I had the perfect spot to watch parrots. Well, we could go there another time, we have a few more weeks. "Okay, you pick out a movie and I'll get the cleaning crew started."
I went and put on a shirt and pants. I met the cleaning crew at the door. The man and woman spoke Portuguese, little English. I introduced myself and thanked them for coming. I escorted them through the great room and introduced my wife. The man just smiled but the woman's thoughts mirrored her expression of horror at seeing that my wife did not have the same skin and eye color as me. It had been so long since I heard someone else's thoughts.
Mercy God! It is not safe here. He has seduced that girl into marriage. Does she know that he is a demon? Blood drinker? Why do they always take the young beautiful ones? She will be dead before we come back. The Libishomen have red eyes. This cold man with black eyes. The girl is not safe here. I must get her away.
We walked to the white bedroom and they started to clean it. I was already tired of hearing other people's thoughts, I returned to my wife.
"What's with her?" Bella asked, obviously noting the fear in the Brazilian woman's eyes.
"Kaure's part Ticuna Indian. She suspects what I am, it's part of her awareness – that modern people would consider superstition. She believes I am a blood-drinking demon who preys exclusively on beautiful women."
"She looked terrified."
"She is. Mostly she is worried about you and why we are here all alone." I really didn't care what she thought. No one would believe her tales, they'd be discounted as superstition. Moreover, Bella was safe with me. "Well, why don't you pick out a movie? That seems like a very human thing to do."
We giggled together and she put her arms around my neck reaching up to give me a kiss. I could tell it would be a long passionate kiss so I leaned over and lifted her up from her waist to meet me. We were exploring the pleasures of one another's lips, when I heard Kaure's thoughts.
Oh no they have sex! What a sickening thing. The girl must be in a trance to kiss such a demon. It is unnatural.
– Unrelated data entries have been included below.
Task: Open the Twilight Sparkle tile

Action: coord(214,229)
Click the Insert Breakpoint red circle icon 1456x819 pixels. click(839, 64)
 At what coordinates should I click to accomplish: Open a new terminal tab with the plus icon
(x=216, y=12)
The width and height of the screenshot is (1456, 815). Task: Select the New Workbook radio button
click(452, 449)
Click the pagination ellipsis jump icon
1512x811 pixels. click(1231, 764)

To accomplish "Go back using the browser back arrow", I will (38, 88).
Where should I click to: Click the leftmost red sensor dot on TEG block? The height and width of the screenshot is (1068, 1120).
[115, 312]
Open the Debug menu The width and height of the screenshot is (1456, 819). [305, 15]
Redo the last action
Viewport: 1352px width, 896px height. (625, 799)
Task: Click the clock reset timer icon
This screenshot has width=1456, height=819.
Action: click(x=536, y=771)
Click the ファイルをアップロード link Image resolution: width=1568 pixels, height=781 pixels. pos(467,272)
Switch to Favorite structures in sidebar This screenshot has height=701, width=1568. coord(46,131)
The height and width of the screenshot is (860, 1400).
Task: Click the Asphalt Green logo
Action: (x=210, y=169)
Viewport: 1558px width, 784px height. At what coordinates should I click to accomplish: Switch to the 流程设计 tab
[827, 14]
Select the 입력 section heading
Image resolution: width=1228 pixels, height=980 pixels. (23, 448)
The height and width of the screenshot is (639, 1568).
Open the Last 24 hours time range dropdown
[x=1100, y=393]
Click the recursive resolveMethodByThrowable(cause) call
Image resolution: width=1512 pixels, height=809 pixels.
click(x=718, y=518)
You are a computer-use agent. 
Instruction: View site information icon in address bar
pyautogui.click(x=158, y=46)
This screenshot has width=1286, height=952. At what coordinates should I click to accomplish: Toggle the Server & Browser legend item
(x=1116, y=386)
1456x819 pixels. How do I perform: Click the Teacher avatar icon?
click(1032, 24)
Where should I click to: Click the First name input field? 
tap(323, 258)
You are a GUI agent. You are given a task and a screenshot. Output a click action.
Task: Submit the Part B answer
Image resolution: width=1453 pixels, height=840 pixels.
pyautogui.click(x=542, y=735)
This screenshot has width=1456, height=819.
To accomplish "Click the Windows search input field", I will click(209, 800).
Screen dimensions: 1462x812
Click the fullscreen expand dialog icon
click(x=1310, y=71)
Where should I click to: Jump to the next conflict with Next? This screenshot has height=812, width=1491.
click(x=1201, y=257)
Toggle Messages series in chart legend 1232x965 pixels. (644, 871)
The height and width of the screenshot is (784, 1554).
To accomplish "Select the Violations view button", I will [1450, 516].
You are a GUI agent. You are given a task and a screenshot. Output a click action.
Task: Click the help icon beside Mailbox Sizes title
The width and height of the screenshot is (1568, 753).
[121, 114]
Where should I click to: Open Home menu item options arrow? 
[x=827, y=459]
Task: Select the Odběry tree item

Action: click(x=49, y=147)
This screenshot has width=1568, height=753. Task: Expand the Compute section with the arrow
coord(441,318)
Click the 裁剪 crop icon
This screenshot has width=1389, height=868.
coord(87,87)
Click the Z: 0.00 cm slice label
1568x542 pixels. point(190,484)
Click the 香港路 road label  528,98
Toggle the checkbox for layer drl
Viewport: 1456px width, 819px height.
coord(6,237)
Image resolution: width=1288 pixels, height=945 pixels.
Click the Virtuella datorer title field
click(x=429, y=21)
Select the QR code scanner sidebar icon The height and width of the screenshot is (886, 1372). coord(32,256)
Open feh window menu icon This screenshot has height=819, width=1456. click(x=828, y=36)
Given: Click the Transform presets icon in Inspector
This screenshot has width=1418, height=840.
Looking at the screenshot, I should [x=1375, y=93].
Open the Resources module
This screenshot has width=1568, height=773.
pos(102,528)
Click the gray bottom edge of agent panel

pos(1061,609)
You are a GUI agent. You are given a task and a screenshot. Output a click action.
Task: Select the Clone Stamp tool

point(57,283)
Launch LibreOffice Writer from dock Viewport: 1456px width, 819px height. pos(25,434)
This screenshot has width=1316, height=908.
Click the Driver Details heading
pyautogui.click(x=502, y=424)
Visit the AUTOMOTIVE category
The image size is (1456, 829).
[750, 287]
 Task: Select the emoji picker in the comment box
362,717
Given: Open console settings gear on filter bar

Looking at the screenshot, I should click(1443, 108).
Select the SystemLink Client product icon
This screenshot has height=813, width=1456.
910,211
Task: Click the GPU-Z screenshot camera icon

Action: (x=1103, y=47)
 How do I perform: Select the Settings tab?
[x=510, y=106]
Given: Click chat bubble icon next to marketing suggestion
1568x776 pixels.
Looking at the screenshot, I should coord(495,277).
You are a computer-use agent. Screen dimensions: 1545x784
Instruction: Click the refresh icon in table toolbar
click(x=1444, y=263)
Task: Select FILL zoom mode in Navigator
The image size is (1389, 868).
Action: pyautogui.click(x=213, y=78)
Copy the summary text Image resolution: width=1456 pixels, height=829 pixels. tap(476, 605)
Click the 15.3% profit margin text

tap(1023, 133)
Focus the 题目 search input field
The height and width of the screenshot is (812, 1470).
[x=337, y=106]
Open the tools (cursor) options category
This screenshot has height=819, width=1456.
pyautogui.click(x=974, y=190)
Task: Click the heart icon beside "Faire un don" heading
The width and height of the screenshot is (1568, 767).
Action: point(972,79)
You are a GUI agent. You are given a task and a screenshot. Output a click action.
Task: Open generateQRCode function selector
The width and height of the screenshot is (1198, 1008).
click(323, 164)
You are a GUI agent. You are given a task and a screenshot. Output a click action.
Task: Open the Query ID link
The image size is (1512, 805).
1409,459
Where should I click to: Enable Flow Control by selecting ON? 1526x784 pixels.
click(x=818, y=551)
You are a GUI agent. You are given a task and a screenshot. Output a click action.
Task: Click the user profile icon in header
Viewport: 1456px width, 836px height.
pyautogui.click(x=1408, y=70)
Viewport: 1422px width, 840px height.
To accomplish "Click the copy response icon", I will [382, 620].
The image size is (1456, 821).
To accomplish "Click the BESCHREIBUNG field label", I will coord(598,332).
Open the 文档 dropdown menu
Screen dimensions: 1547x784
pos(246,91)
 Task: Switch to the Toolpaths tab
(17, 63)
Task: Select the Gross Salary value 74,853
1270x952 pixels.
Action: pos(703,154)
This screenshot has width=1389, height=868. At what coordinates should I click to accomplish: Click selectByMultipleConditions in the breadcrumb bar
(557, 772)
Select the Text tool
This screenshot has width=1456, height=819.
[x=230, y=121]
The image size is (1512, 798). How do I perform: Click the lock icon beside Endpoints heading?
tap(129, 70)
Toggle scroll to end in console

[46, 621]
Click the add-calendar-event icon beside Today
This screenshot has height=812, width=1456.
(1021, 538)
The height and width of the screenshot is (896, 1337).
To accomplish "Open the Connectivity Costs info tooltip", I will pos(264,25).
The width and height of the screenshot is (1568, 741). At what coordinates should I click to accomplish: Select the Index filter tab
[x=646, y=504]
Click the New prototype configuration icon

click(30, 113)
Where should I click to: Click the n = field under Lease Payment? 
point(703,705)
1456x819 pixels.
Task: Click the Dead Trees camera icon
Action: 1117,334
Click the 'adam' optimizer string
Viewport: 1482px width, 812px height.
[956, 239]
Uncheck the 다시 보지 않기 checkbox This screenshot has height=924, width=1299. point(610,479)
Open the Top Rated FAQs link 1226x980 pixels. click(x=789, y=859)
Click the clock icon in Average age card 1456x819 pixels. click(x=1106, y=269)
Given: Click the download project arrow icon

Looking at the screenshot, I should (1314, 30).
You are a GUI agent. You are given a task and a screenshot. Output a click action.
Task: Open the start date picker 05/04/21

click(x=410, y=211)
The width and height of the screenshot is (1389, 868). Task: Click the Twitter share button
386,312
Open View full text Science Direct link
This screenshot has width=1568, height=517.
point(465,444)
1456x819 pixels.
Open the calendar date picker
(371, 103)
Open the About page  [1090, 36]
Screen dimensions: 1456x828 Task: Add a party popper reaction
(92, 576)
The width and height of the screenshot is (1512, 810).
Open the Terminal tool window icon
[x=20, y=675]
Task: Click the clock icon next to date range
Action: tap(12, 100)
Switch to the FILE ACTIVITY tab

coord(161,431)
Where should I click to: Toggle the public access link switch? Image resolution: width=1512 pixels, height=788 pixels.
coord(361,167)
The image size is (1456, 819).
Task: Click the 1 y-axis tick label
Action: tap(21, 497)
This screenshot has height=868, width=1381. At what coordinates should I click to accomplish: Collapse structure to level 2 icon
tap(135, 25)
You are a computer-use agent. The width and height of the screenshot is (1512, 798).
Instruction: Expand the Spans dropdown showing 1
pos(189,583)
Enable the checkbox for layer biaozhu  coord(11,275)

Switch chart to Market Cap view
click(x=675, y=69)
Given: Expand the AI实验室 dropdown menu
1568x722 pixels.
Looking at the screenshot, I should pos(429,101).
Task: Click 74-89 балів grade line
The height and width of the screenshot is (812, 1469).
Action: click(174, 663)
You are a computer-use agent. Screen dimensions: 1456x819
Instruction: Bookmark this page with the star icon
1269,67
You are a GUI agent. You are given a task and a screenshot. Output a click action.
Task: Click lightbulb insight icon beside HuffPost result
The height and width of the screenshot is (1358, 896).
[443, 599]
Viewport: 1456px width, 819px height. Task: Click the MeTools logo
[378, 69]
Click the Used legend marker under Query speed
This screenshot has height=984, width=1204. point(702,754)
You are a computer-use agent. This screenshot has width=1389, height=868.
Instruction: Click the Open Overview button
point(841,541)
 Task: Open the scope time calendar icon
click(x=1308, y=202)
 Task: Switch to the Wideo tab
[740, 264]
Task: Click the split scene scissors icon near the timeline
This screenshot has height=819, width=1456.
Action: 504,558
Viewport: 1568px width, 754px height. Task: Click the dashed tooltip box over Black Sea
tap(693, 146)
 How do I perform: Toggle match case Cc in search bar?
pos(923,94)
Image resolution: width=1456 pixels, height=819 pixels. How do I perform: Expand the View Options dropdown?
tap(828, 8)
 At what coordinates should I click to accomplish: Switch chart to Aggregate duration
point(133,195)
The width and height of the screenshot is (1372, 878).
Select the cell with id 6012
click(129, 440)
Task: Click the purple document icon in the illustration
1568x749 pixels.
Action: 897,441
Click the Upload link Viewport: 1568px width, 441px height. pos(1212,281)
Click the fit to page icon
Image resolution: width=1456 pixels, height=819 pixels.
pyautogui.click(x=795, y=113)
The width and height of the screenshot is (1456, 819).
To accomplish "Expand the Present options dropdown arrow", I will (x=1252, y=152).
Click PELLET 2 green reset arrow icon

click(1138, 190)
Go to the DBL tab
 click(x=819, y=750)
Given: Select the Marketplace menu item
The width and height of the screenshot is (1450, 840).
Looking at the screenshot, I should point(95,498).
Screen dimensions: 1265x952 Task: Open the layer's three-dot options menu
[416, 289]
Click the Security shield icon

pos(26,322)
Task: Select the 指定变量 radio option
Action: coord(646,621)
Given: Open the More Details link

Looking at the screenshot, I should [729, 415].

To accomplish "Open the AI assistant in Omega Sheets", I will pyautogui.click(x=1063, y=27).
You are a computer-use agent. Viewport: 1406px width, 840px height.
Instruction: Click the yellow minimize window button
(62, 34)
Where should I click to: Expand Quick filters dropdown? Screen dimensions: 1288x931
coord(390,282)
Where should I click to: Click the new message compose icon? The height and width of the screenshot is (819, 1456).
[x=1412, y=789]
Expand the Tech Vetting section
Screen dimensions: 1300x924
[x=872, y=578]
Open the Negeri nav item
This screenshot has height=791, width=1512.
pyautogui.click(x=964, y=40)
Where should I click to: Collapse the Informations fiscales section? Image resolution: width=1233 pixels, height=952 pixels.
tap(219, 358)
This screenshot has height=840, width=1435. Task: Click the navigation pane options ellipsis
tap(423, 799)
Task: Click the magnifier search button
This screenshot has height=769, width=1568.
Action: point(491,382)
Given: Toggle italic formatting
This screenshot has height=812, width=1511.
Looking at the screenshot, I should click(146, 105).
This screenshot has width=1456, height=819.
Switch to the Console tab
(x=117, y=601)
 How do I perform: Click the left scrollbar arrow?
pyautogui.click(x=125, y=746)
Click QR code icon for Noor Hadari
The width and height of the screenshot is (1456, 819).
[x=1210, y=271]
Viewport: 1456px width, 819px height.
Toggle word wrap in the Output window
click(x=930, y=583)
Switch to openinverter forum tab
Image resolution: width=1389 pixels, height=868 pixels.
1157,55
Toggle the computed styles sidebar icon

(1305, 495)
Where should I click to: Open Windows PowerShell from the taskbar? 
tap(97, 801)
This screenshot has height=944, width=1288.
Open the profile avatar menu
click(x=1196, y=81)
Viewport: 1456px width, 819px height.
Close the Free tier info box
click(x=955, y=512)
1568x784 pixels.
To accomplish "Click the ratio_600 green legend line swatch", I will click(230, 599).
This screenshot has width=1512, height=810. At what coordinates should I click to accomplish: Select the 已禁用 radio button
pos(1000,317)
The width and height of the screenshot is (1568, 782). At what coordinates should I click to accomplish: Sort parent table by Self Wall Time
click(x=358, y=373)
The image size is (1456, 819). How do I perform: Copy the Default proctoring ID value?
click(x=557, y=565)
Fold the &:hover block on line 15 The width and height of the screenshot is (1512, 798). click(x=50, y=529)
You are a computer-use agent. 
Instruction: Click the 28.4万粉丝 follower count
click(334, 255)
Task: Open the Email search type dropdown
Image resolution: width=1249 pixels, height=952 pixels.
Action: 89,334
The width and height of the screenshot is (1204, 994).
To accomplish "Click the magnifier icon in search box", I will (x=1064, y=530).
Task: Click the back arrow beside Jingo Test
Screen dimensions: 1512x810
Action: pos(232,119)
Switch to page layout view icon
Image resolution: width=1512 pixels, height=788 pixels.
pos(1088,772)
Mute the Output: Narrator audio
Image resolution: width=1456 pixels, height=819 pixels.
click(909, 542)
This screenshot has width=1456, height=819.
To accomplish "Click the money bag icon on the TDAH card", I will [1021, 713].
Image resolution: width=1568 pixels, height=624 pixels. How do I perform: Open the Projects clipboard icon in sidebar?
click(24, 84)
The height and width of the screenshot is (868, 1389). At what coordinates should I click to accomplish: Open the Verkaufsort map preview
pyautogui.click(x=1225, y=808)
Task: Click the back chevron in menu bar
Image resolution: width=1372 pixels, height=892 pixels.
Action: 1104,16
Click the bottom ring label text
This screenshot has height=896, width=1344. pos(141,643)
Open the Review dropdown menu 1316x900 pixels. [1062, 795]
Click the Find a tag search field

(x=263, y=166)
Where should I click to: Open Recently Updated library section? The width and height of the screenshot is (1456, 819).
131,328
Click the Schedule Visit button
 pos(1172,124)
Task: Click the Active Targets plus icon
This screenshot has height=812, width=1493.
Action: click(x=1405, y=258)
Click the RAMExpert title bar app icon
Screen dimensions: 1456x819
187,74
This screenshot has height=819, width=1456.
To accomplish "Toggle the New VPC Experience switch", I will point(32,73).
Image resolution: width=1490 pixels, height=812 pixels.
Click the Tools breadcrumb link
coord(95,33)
She must get away while she still can.
Kaure's loud gasp caused Bella to unlocked her arms from around me and blushed. Kaure apologized for interrupting and informed me that she would start on the other rooms, while Gustavo finished the white room, it would be quicker.
"She was thinking what I think she was thinking, wasn't she?" Bella asked.
"Yes." She handed me a movie to put into the DVD player. A very honeymoonish movie – a musical.
"Are we going to move back into the white room?"
"I think we better not. Esme may invite us back if we keep all the damage to one room." Esme would not be pleased if I destroyed anything in the white room. It was her favorite.
"So there will be more destruction."
My Bella was quick, "I think it might be safer if it's premeditated, rather than if I wait for you to – assault me again."
"It would be a matter of time." She promised.
Her pulse began to pick up its pace, "Is there something wrong with your heart?"
"Nope. Maybe we should go survey the demolition zone."
"Maybe it would be more polite to wait until we're alone. You may not notice me tearing apart furniture but it would probably scare them." Her raging hormones had her out of control, mine too. Teenagers!
Gustavo and Kaure finished at the same time that the movie ended. Bella slept through most of the movie, in fact she had slept most of the day away. I didn't get up to walk them to the door. Bella was still sleeping. I made arrangements for them to come back the next day. Gustavo agreed and quietly walked out of the door. I heard the boat pull away from the dock.
"They're finished. Ready for lunch" I asked Bella. I figured she was hungry and I took her into the kitchen and fixed her a nice big lunch of fish and rice. She ate a whole fish.
"This is getting out of hand." She said when she left no traces of edible food on her plate.
"Do you want to swim with the dolphins this afternoon – burn off the calories?" I hoped she would say no. I hoped that her raging hormonal drive was in control.
"Maybe later. I had another idea for burning calories."
"What was that?" Hoping to hear an invitation.
"Well, there's an awful lot of headboard left –"
That's what I wanted to hear. I picked her up and carried her at vampire speed into the blue room. We had some furniture to destroy.